» **Required work**
The required output is the exact text of the lines from the line containing "Task: Switch to the Architecture ribbon tab" through the final line below, inclusive, without pictures.

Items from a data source
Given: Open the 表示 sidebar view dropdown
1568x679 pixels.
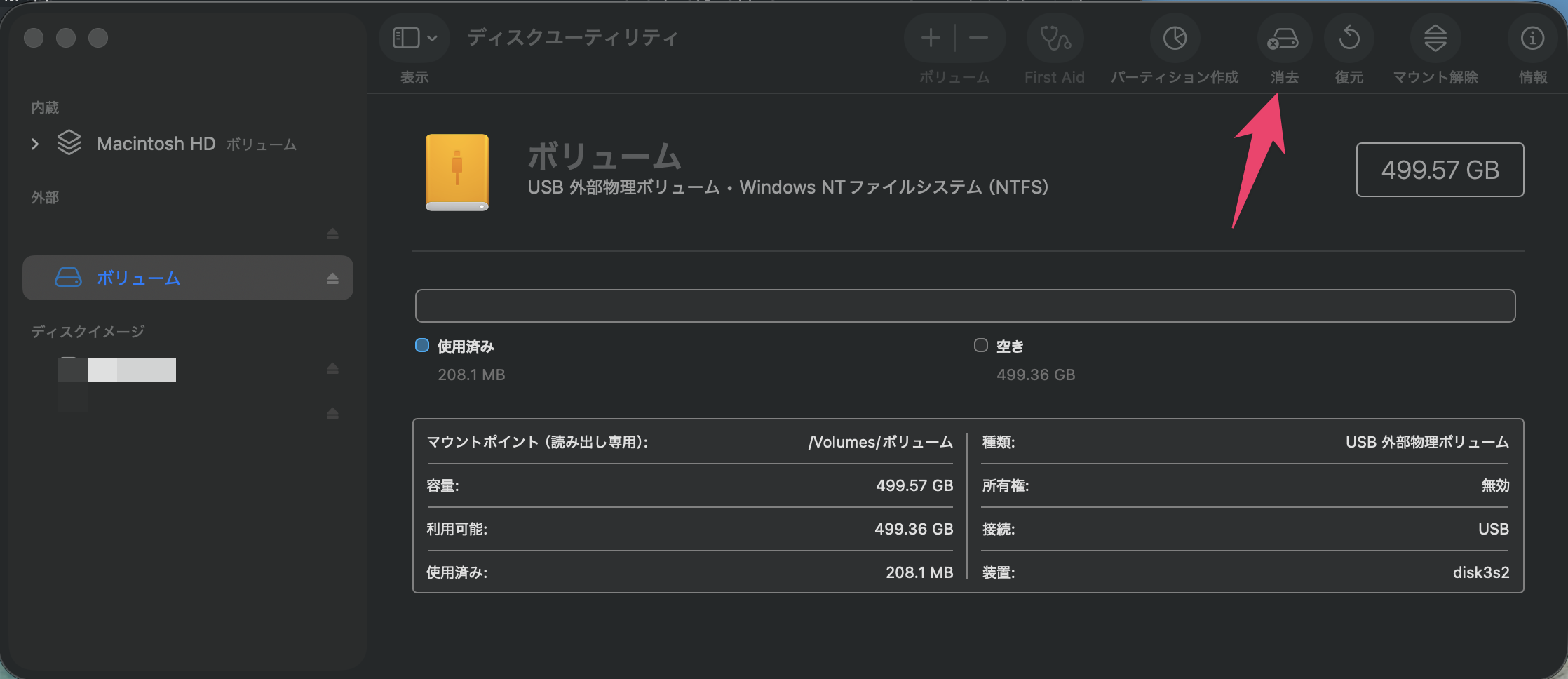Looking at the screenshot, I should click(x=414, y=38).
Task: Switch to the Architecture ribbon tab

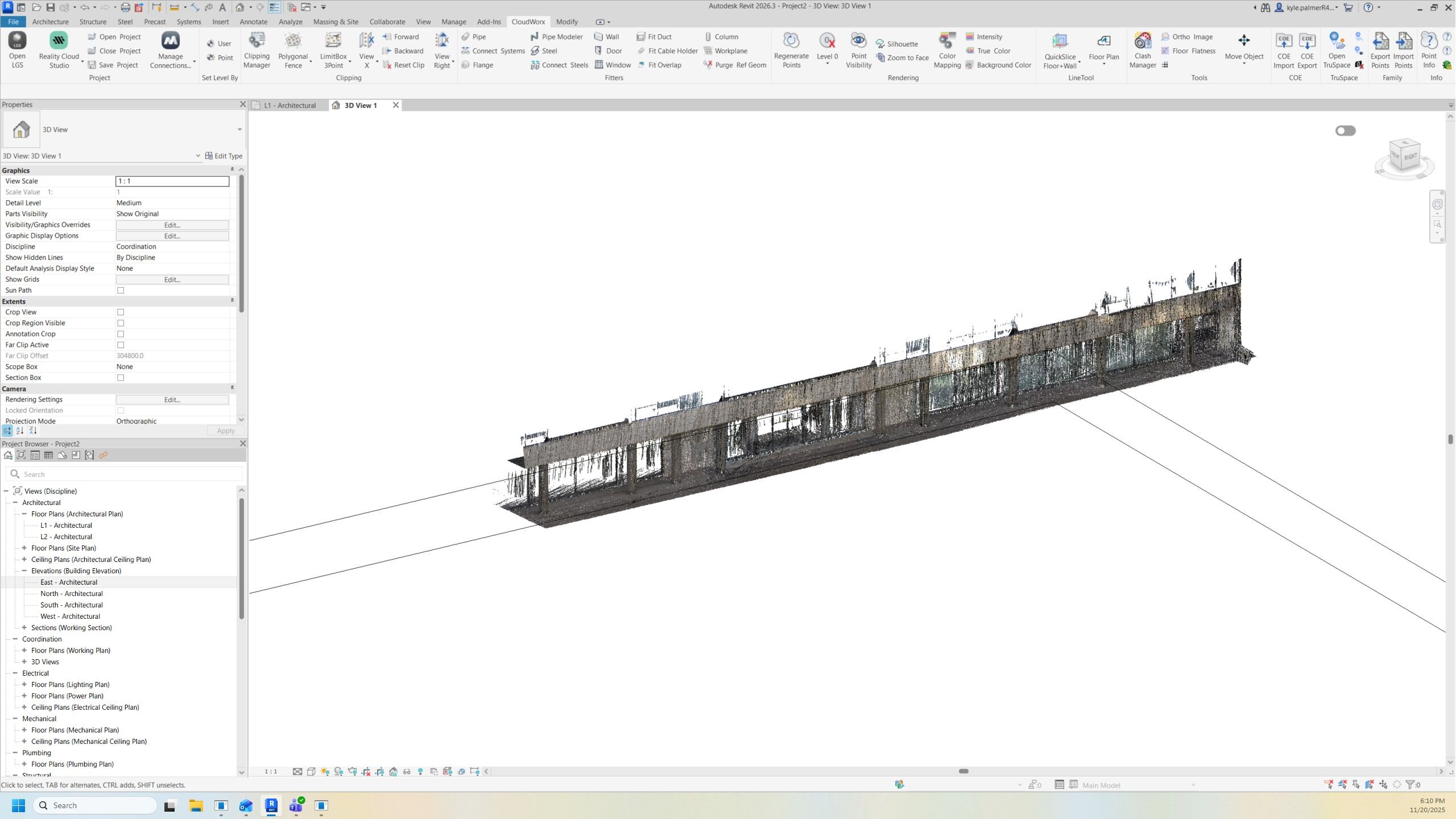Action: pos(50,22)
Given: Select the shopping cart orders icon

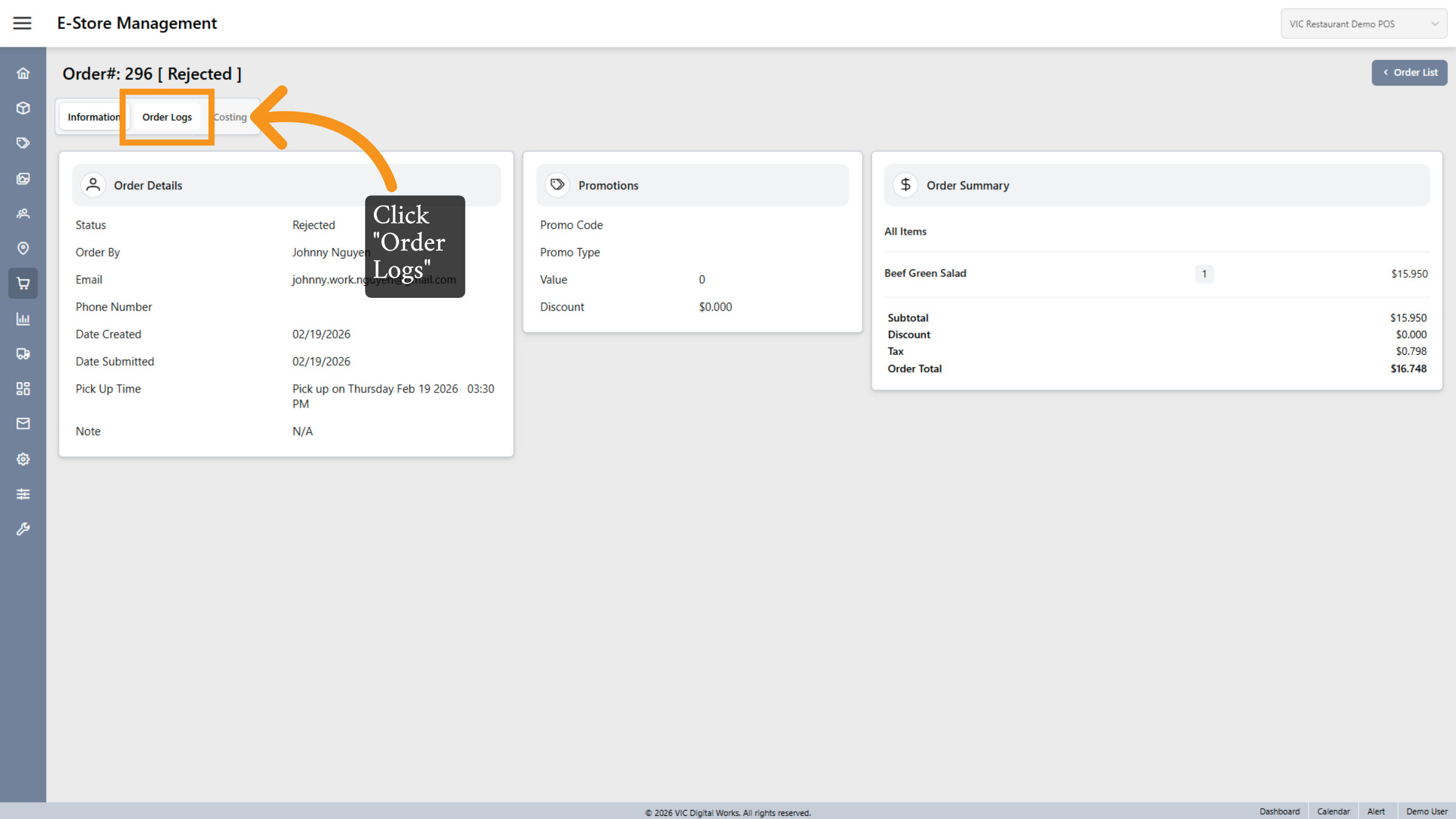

» **Problem solution**
Task: Switch to the Architecture ribbon tab

Action: pos(50,22)
Given: Select the shopping cart orders icon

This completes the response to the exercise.